4th and 22

Jul 06, 2007 21:53

I just got back from a 2 day camping trip. It was pretty nice and took my mind off of life for the most part. I turned my phone off and had no contact with anyone but the two people I was with. We rode a speed boat on a lake ALL day for two days, went innertubing, kneeboarding, and camped in little tents on the sandy beach. I pretty much burned to a crisp in the sun yesterday. It never matters how much sunscreen I use...I always burn. At least I'll tan in a day or two. I've been needing some sun. I was pretty tired the whole time. I hadn't slept the night before going because of a disheartening conversation the night before that kept me up til 6:30am, which is when we left.

Happy late 4th of July (American Independence Day). I went over to prince charming's house and finally talked with him about "us." I was a bit upset that he waited six months to tell me I wasn't quite his type...It's fine that he feels that way, but I think it would've been more considerate to tell me sooner, rather than just sort of keep me there to fool around with. = / I think I knew in the back of my mind that that was all he really wanted, a sort of companion with little attachment...but I didn't want to admit it. A small part of me also wanted that...but a larger part of me wants someone who cares more about me than fooling around. I wanted to think he'd slowly like me more until we'd be together "officially." Such is life. So once again...I am single. I was single before I guess, 'cause technically we weren't together. We just weren't seeing anyone else. But now I'm actually single. I don't even know what I'm looking for. I'll eventually figure that out, but for now...look out single guys. :)

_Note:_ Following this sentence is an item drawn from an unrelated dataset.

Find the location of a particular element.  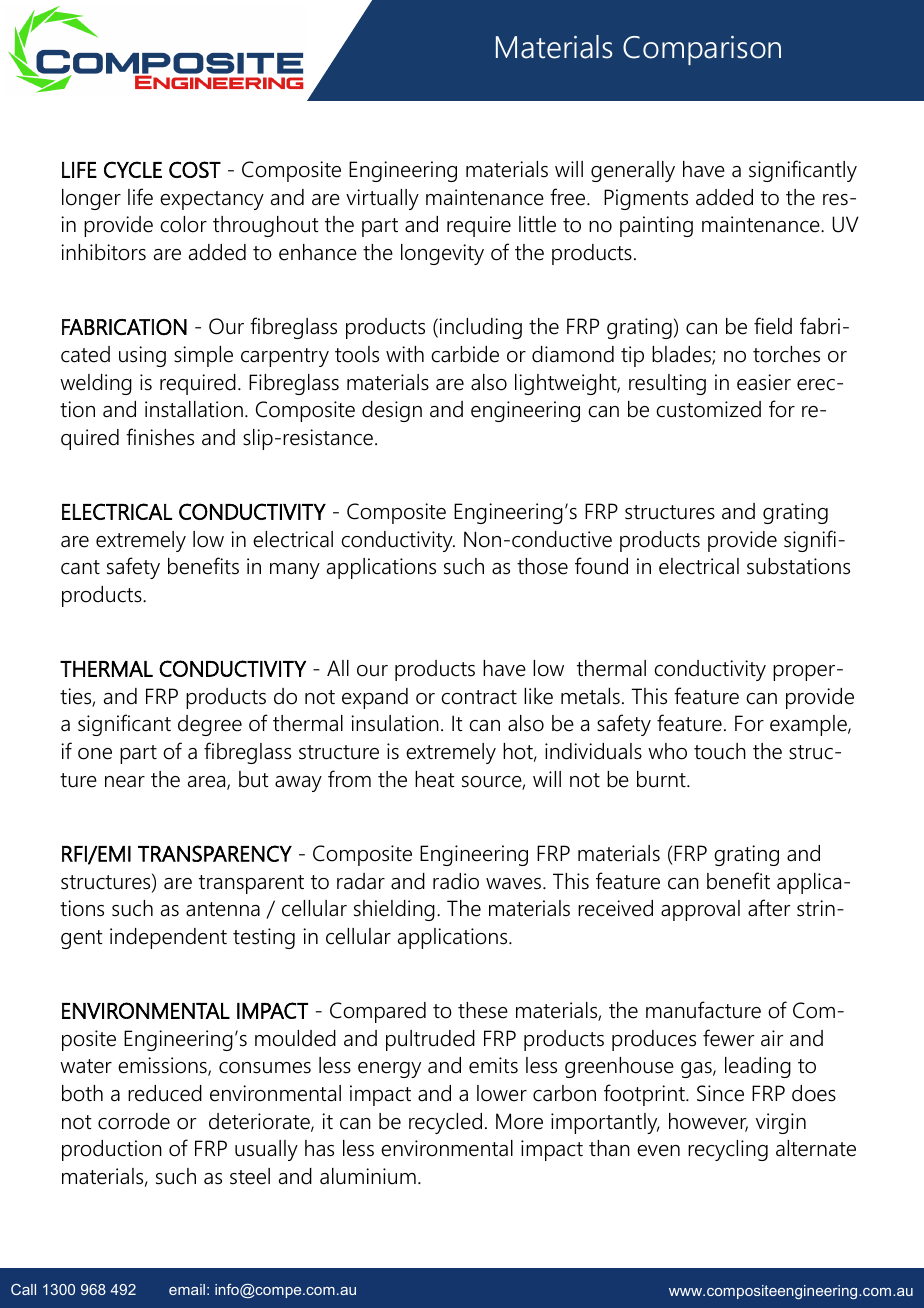

customized is located at coordinates (708, 409).
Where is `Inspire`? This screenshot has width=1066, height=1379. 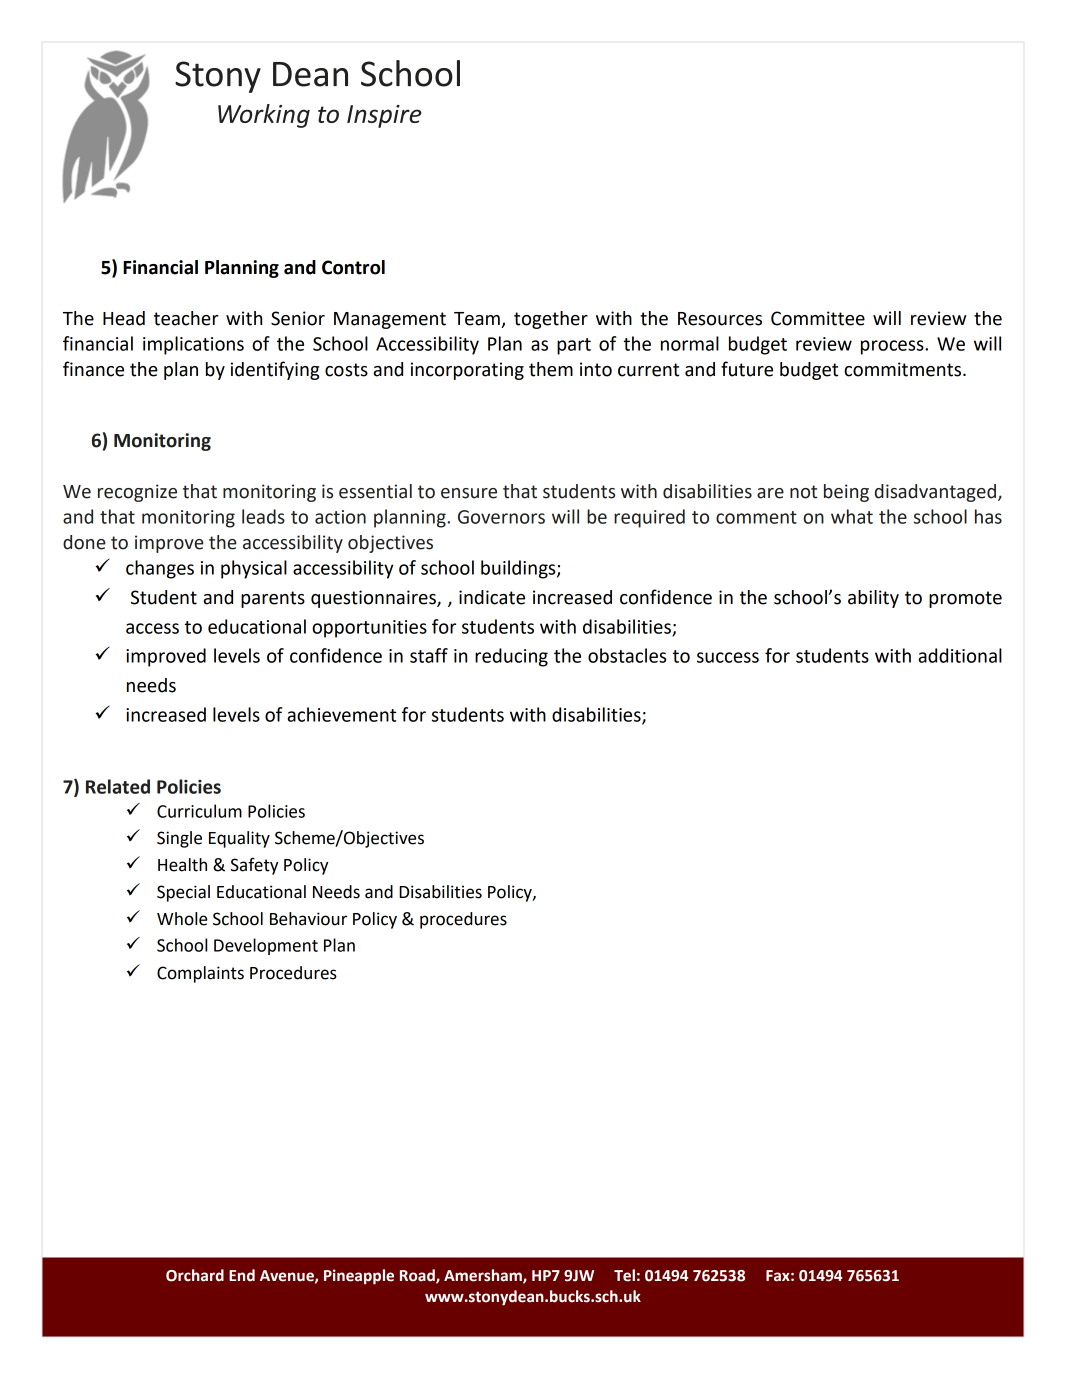
Inspire is located at coordinates (384, 116).
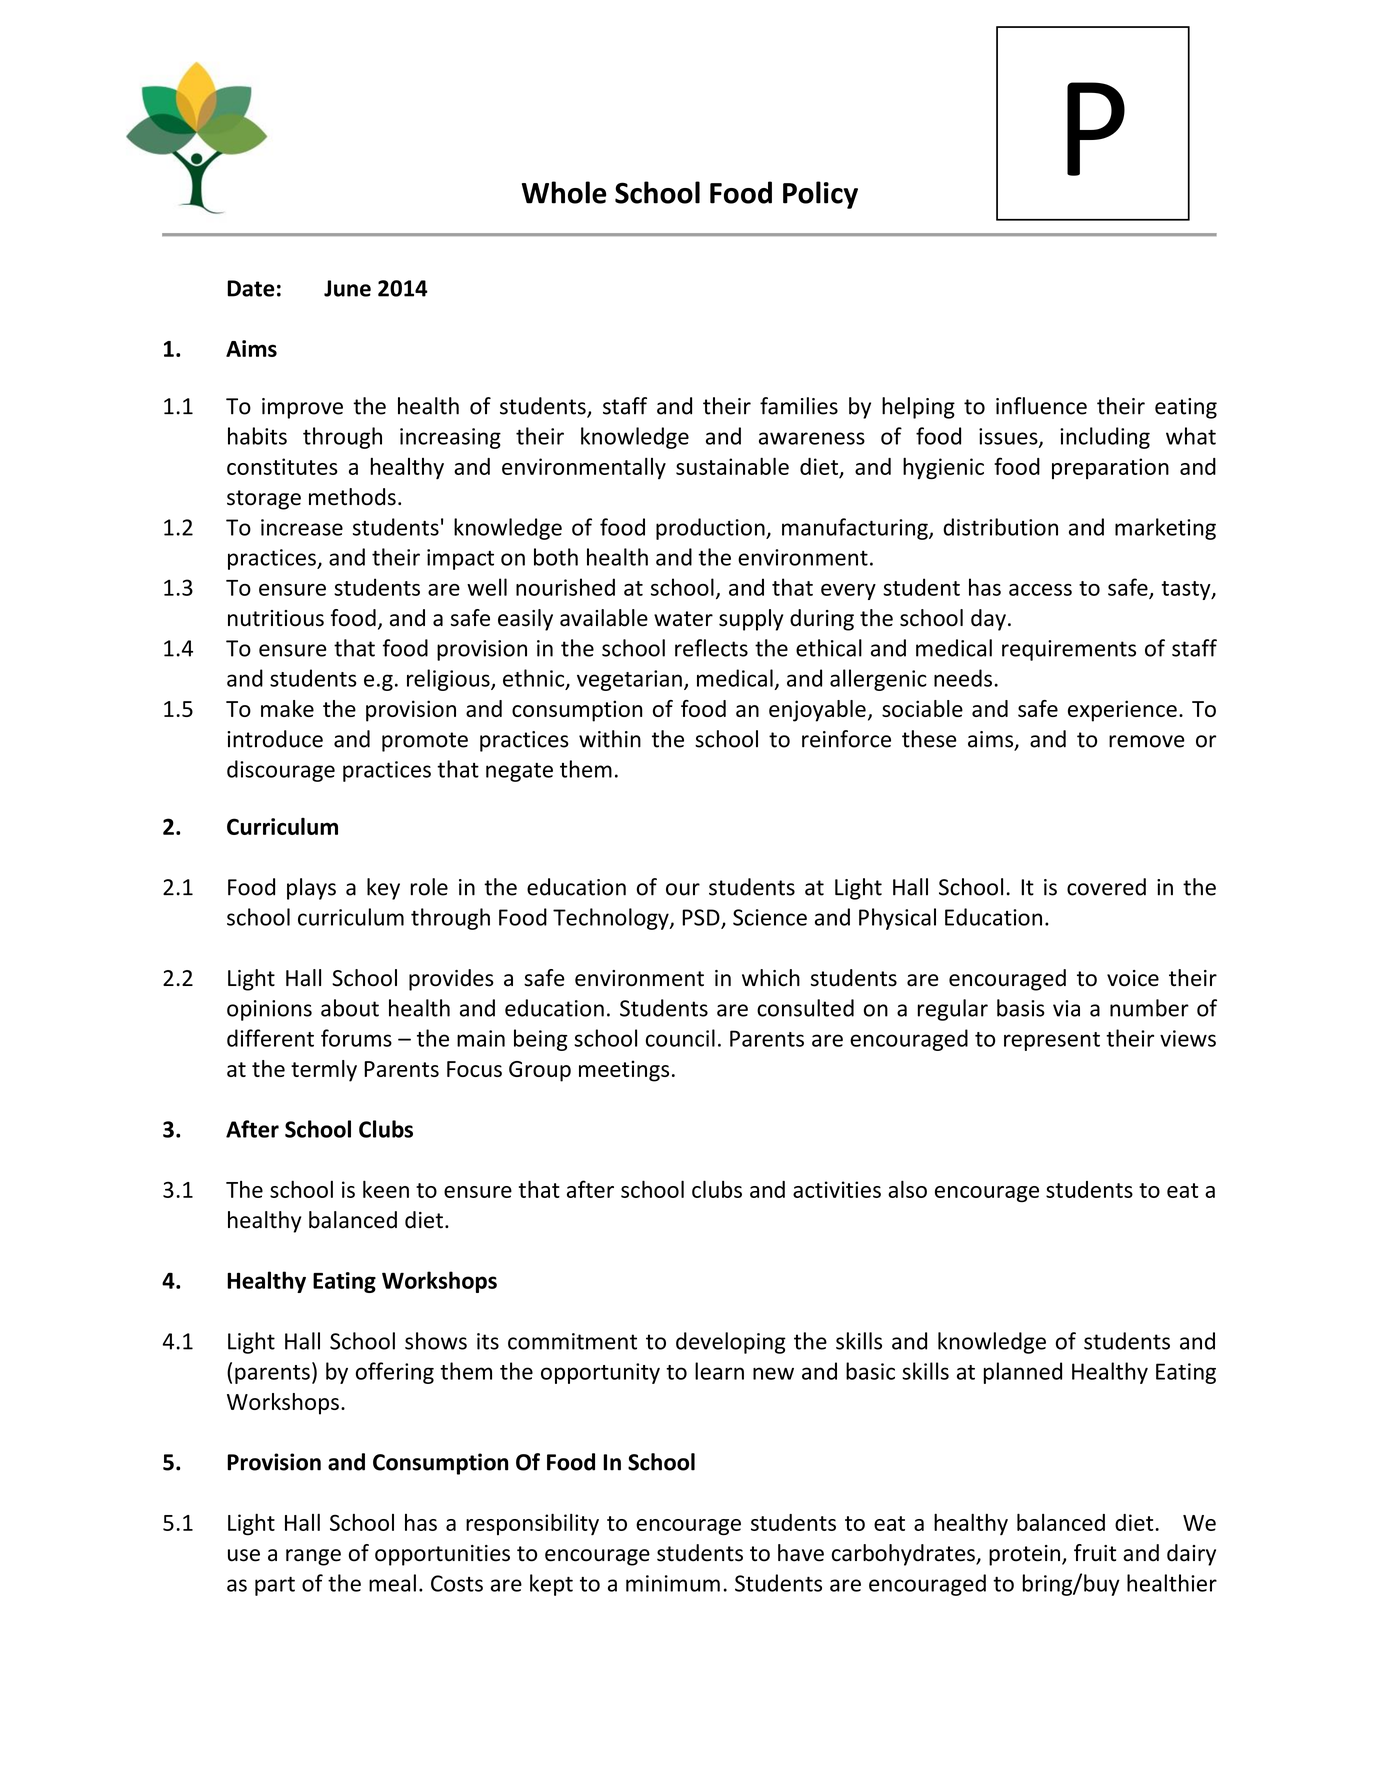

On a side note...I'm going to turn 21 this October. Not entirely sure what I'm going to do yet. My birthday is unfortunately on a Monday....so I know I'll definitely do something the Friday before at my place with some friends who may/may not be drinking age..and then probably something the Friday after with those that are drinking age. I've asked the guy I babysit for to show me how to brew hard cider...so that will be fun. Perhaps I'll get miserably drunk and do foolish things like everyone else. Or I'll end up having one drink and driving all my drunken friends home...haha. I hope not though.